Personally I don’t have very strong feelings about the substantive merits of short versus long-format review–though I guess I do find it hard to believe that 2-page proposals could be ranked very reliably given that some very strange things seem to happen with alarming frequency even with 12- and 15-page proposals. But it’s an empirical question, and I’d love to see relevant data. In principle, the NSF could have obtained that data by having two parallel review panels rate all of the 2-page proposals (or even 4 panels, since one would also like to know how reliable the normal review process is). That would allow the agency to directly quantify the reliability of the ratings by looking at their cross-panel consistency. Absent that kind of data, it’s very hard to know whether the results Science reports on are different because 2-page review emphasizes different (but important) things, or because a rating process based on an extended 2-page abstract just amounts to a glorified lottery.

Alternatively, and perhaps more pragmatically, NSF could just wait a few years to see how the projects funded under the pilot program turn out (and I’m guessing this is part of their plan). I.e., do the researchers who do well under the 2-page format end producing science as good as (or better than) the researchers who do well under the current system? This sounds like a reasonable approach in principle, but the major problem is that we’re only talking about a total of ~25 funded proposals (across two different review panels), so it’s unclear that there will be enough data to draw any firm conclusions. Certainly many scientists (including me) are likely to feel a bit uneasy at the thought that NSF might end up making major decisions about how to allocate billions of dollars on the basis of two dozen grants.

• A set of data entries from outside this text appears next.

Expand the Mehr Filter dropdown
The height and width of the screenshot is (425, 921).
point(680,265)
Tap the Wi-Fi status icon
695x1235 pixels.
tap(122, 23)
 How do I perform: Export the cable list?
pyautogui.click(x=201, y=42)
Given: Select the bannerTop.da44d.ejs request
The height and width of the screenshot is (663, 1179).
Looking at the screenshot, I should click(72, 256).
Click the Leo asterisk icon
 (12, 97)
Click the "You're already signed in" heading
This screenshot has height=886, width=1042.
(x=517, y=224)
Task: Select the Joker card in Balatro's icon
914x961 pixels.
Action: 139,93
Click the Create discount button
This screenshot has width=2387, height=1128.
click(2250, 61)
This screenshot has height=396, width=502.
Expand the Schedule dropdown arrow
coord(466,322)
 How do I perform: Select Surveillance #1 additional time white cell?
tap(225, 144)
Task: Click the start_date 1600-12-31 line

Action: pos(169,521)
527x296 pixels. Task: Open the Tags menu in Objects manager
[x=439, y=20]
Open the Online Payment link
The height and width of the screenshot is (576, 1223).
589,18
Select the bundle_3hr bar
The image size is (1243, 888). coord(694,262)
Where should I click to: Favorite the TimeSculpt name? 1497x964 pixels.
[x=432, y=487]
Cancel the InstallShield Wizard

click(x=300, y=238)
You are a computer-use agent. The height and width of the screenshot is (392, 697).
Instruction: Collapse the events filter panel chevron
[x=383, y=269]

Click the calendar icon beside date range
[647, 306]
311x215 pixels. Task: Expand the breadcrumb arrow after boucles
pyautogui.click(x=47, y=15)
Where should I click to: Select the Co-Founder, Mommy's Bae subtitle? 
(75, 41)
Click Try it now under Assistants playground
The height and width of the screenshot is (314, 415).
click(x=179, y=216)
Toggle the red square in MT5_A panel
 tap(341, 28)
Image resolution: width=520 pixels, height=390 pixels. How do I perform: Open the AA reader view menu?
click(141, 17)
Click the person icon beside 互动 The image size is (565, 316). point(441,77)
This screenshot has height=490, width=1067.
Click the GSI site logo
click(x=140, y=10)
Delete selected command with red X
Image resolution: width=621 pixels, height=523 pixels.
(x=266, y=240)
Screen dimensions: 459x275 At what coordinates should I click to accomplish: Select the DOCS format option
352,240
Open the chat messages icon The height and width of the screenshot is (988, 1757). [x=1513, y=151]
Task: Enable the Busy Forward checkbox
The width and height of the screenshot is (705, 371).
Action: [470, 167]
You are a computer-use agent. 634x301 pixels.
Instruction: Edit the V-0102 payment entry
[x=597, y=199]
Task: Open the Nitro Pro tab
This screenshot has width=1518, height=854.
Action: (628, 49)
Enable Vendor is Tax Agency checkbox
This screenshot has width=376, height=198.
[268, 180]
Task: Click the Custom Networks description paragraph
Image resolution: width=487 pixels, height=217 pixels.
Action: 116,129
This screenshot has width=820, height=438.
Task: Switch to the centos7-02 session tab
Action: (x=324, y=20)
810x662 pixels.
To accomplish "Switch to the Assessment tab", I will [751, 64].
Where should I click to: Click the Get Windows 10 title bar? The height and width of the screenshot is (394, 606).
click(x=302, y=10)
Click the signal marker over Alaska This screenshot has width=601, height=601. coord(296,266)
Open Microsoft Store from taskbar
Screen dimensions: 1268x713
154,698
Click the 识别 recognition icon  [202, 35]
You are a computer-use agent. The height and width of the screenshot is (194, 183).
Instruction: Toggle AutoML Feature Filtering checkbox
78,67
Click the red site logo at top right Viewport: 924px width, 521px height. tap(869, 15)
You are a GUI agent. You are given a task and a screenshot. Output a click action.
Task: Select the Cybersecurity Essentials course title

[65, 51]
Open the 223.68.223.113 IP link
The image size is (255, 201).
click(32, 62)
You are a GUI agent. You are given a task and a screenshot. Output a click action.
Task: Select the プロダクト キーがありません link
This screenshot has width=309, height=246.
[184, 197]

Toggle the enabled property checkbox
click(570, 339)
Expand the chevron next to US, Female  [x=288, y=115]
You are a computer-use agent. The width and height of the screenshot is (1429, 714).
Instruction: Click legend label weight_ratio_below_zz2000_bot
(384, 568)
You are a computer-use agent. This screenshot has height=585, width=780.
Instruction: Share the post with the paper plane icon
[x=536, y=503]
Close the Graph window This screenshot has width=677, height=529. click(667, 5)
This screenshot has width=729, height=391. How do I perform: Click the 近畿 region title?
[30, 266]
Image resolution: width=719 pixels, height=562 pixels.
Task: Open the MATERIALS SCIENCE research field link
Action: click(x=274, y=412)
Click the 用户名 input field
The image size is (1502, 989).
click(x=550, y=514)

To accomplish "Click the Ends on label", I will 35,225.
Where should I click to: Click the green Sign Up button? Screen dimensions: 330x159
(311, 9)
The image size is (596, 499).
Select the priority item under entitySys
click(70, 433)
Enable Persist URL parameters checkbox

Anyway, skepticism aside, this isn’t really meant as a criticism of NSF so much as an acknowledgment of the fact that the problem in question is a really, really difficult one. The task of continually evaluating and improving the grant review process is not one anyone should want to take on lightly. If time and money were no object, every proposed change (like dramatically shortened proposals) would be extensively tested on a large scale and directly compared to the current approach before being implemented. Unfortunately, flying thousands of scientists to Washington D.C. is a very expensive business (to say nothing of all the surrounding costs), and I imagine that testing out a substantively different kind of review process on a large scale could easily run into the tens of millions of dollars. In a sense, the funding agencies can’t really win. On the one hand, if they only ever pilot new approaches on a small scale, they never get enough empirical data to confidently back major changes in policy. On the other hand, if they pilot new approaches on a large scale and those approaches end up failing to improve on the current system (as is the fate of most innovative new ideas), the funding agencies get hammered by politicians and scientists alike for wasting taxpayer money in an already-harsh funding climate.

I don’t know what the solution is (or if there is one), but if nothing else, I do think it’s a good thing that NSF and NIH continue to actively tinker with their various processes. After all, if there’s anything most researchers can agree on, it’s that the current system is very far from perfect.